한 실시태양에서, 뼈 관련 질환의 치료, 예를 들면 척추 유합술 수술과 관련하여 혈액 응고를 감소시키도록 디자인된 임의의 제품을 환자가 제공받기 전에 수확 과정을 수행한다. 그러나, 특정 실시태양에서는, 환자가 수확 과정 전에 응고에 영향을 주는 것으로 알려진 약물(예를 들면, 아스피린)을 제공받을 수 있다. 또한, 한 바람직한 방법은 시도되는 임의의 척추 유합 과정 전에 지방 조직의 수집을 포함한다. 그러나, 당 업계의 통상의 숙련인이 이해하는 바와 같이, 수집 시기는 무엇보다도 특히, 환자의 안정성, 환자의 응고 프로파일, 제공자 이용가능성 및 품질 보호 기준을 포함하는 몇몇 인자들에 따라 변하는 것으로 예측된다. 궁극적으로, 수집 시기는 병에 걸린 환자에 대한 조치를 행할 책임을 갖는 전문의에 의해 결정될 것이다.

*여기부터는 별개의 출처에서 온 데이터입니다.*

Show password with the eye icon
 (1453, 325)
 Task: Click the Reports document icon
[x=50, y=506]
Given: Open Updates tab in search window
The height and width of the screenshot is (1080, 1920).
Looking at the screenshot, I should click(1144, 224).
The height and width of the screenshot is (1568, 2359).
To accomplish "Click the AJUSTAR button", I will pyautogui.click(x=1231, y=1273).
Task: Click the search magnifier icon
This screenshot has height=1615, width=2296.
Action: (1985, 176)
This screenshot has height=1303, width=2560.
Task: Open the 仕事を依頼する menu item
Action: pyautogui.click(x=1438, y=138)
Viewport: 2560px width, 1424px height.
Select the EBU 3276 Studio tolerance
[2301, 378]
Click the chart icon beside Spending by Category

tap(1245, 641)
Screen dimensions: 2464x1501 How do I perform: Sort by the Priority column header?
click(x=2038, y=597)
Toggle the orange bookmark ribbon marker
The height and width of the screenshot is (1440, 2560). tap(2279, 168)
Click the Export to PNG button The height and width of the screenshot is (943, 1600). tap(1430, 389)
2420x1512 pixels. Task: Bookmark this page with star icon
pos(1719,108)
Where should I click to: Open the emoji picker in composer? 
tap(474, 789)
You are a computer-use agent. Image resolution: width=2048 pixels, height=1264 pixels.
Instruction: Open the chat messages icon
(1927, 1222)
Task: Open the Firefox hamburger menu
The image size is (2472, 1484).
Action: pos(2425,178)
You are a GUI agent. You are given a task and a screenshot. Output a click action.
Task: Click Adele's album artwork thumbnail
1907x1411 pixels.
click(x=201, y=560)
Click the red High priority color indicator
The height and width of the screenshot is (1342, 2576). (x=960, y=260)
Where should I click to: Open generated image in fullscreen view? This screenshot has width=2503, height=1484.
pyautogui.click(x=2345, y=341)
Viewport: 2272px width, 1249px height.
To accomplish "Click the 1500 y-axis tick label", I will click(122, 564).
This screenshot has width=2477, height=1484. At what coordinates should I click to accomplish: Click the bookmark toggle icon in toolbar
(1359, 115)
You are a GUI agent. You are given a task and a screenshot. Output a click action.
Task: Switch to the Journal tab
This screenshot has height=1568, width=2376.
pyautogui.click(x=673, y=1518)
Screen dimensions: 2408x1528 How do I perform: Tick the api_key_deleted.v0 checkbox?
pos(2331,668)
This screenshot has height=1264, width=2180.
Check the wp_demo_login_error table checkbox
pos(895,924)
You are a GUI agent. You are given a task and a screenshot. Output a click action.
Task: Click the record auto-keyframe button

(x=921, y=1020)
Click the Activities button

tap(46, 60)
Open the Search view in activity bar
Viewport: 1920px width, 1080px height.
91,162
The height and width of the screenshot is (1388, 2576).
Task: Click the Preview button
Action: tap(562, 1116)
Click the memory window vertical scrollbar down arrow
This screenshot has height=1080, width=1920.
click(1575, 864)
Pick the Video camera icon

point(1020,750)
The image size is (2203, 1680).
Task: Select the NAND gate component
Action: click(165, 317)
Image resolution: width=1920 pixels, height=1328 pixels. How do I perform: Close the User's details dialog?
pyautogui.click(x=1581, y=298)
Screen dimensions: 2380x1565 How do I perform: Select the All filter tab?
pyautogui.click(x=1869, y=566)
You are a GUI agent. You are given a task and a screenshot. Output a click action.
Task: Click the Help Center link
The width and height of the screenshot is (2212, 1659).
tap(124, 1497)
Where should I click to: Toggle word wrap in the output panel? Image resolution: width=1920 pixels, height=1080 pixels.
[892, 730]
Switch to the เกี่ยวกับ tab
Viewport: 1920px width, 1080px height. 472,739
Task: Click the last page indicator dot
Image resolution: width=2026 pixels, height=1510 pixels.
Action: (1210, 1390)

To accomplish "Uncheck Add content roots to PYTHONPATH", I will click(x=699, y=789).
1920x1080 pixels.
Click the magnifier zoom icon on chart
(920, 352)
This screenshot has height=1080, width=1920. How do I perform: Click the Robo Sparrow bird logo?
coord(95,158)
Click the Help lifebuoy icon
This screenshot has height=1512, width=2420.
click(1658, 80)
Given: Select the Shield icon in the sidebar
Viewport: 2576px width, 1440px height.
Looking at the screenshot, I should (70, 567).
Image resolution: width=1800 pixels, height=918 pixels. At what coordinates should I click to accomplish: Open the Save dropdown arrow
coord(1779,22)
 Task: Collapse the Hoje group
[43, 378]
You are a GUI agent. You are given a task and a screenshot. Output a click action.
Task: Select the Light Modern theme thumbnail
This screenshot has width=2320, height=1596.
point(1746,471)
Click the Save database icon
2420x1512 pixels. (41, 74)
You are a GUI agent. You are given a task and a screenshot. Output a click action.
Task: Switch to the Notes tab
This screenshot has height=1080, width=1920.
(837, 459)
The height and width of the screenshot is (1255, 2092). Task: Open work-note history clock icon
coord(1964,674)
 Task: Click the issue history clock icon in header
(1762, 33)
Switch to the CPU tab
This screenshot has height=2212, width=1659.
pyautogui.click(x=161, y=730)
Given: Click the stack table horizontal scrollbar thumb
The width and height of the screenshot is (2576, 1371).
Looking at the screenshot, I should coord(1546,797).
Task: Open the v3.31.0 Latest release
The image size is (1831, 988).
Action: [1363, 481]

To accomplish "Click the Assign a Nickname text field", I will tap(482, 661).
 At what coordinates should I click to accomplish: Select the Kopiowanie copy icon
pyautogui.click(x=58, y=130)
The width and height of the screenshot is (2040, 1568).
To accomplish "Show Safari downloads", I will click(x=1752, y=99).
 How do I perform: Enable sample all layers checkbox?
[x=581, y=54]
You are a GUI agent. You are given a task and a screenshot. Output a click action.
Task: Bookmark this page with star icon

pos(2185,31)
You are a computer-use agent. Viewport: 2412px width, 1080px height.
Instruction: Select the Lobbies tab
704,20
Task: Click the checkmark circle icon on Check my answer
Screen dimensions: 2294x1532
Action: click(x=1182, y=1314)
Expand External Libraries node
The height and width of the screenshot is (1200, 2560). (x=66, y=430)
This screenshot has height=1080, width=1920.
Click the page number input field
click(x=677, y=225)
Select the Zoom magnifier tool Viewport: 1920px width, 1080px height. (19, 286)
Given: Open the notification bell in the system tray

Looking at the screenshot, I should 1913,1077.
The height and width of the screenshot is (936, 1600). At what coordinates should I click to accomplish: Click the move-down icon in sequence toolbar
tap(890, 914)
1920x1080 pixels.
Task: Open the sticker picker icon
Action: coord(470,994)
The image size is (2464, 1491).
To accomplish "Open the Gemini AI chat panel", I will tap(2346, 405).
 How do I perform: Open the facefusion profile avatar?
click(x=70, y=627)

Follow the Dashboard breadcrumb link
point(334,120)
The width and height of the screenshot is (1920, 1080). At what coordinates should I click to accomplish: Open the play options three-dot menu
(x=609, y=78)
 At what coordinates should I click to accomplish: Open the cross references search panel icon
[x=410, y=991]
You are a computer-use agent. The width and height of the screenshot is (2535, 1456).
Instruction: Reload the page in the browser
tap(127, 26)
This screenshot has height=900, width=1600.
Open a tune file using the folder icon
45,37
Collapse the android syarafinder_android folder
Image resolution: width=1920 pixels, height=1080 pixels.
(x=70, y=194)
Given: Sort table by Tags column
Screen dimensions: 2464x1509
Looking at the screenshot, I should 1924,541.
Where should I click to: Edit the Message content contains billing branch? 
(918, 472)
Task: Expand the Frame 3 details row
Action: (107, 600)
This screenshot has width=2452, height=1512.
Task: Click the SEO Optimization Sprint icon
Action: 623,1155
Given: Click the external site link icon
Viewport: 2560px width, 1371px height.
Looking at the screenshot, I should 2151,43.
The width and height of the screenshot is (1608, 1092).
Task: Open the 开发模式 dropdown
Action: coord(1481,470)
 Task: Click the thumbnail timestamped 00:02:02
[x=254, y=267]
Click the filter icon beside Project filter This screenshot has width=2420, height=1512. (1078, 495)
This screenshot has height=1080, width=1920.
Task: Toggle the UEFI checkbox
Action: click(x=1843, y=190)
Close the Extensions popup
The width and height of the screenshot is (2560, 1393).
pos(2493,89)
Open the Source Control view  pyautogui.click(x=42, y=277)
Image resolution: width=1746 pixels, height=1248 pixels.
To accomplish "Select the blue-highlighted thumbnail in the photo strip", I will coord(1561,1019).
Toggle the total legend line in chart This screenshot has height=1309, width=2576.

환자로부터 수집된 지방 조직의 부피는 약 1 cc 내지 약 2000 cc, 및 일부 실시태양에서는 최대 3000 cc로 변할 수 있다. 제거된 지방 부피는 환자에 따라 다를 것이고, 연령, 신체 습관, 응고 프로파일, 혈류역학 안정성, 중복이환율 및 의사 기호를 포함하지만 이들로 제한되지는 않는 수많은 인자에 의존할 것이다.

세포는 미리 추출되어 냉동보존 방식으로 저장되거나 또는 필요한 정해진 시간에 또는 그 즈음에 추출될 수 있다. 본원에 개시된 바와 같이, 세포는 세포를 추가로 정제, 변형, 자극 또는 다른 방식으로 변화시키는 추가의 처리 또는 하기하는 추가적인 과정 없이, 환자에 투여되거나, 또는 손상된 조직에 또는 손상된 조직 부근에 직접 가해질 수 있다. 예를 들면, 환자로부터 얻은 세포는 이들을 환자에 투여하기 전에 세포를 배양하지 않고서 재흡수성 세포 운반체 및 재흡수성 세포 운반체 수용 부분을 통해 필요로 하는 환자에 투여될 수 있다. 한 실시태양에서, 지방 조직의 수집은 환자의 침상 곁에서 수행하게 된다. 혈류역학 모니터링을 사용하여 환자의 임상적 상태를 모니터할 수 있다.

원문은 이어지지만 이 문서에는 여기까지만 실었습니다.